Every single day I wake up and look for the Himalayas in the distance, when I can’t quite make them out through the haze I still know just where they are. I cannot get over how many butterflies there are right outside: some have wings that look like stained glass, some have stripes, and some are the classic monarchs. As most of you know super sweet milky tea is the thing here, but Seattle made an unrepentant coffee addict out of me. For a while I was drinking the instant coffee, but there is something kind of evil, not to mention unsatisfying about NescafĂ©. So I had a student get me some real coffee from the regional products store on a recent walk and now I am making filter coffee with a sock in my very own room – they all think it is hilarious and I think it is extremely satisfying.

It is fascinating to live with one’s undergraduate students. I feel certain it is making a better teacher out of me to have such exposure to their needs, interests, emotions, creativity, humor, etc. I find myself thinking about how wonderful it will be to hear from these students in the coming years, and to see how this time in rural India will impact the rest of their lives. Then I get to thinking about how it will impact our lives (Sage and I), and I try not to get ahead of myself, but there are very exciting possibilities for us both to get involved over the coming years (Building a radio station? Making videos on local agricultural innovations?).

Monday, October 24, 2011

The Sound of India

In the morning, the ravens caw like old men clearing their throats, harrumphing at the world.




They break the seal on the silence of the night. Soon a twitter or a chirp comes from every oak and apricot tree. The goldenrod grows higher than your head, and is so loud with the buzzing of the bees you might imagine a small engine is hidden somewhere within. The butterflies turn the marigolds into a living mosaic, alive with movement and color. In the distance, the neighbor’s cows mark the progress of their digestion with a gentle clanging of the bells hung around their necks.




Only the small brown bird that lives behind the mirror over the sink outside the dining room remains quiet. He intends to hide there, even as you come up to wash your right hand after a meal. But he is easily scared, and flits from behind your reflection. Aiming for the tree.

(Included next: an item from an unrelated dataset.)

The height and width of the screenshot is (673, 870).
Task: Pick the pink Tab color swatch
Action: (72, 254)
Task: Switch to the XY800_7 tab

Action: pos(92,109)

Sometimes hitting your head.


When you leave Sonapani, you amble along a dirt path for a while through the pine trees along the ridge. There is only one sound there. The steady drone of the locusts is so loud you feel as though you are moving through it. A heavy, thick, viscous sound you can wade through.

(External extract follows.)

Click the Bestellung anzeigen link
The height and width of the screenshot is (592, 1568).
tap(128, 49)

Past the neighbors farms, past the fancy vacation houses of Delhi folk, past the Ashram gate… and finally you emerge onto the main road. Here you begin to hear what I think of as the sound of India: honking. Except that here, in the rural areas, you're likely to only hear one car horn at a time. The road is a only a little wider than the width of a truck, and climbs up and down the steep sides of the foothills. Sometimes it is paved. Sometimes not. As you head towards CHIRAG to work on the farm, or to teach class for the day, you walk in the middle of the road. If you hear a horn, you scramble to the side of the road before a car comes around the bend. Sometimes you walk along with a group of local children in uniform headed toward the school. They love to say "Namaste" to the foreigners. Sometimes they will also say "how are you?" and shake your hand. Many of the children are headed to the school at CHIRAG. If you like, you can visit the school. You can watch when they put on performances, singing songs from different regions of India.




As you walk back home to Sonapani, you'll pass by a tiny village. In the shop there you can by potato chips, candies, toiletries, or bulk grains. Or you can sit to have some chai. If you need anything larger, you'll have to find someone locally who can make it for you, or you'll have to drive for 3 hours to Haldwani, Almora, or Nainital. There, in the bustling big town, amongst the people and the cars and the bikes and the cows and the smog... you'll hear the real sound of India.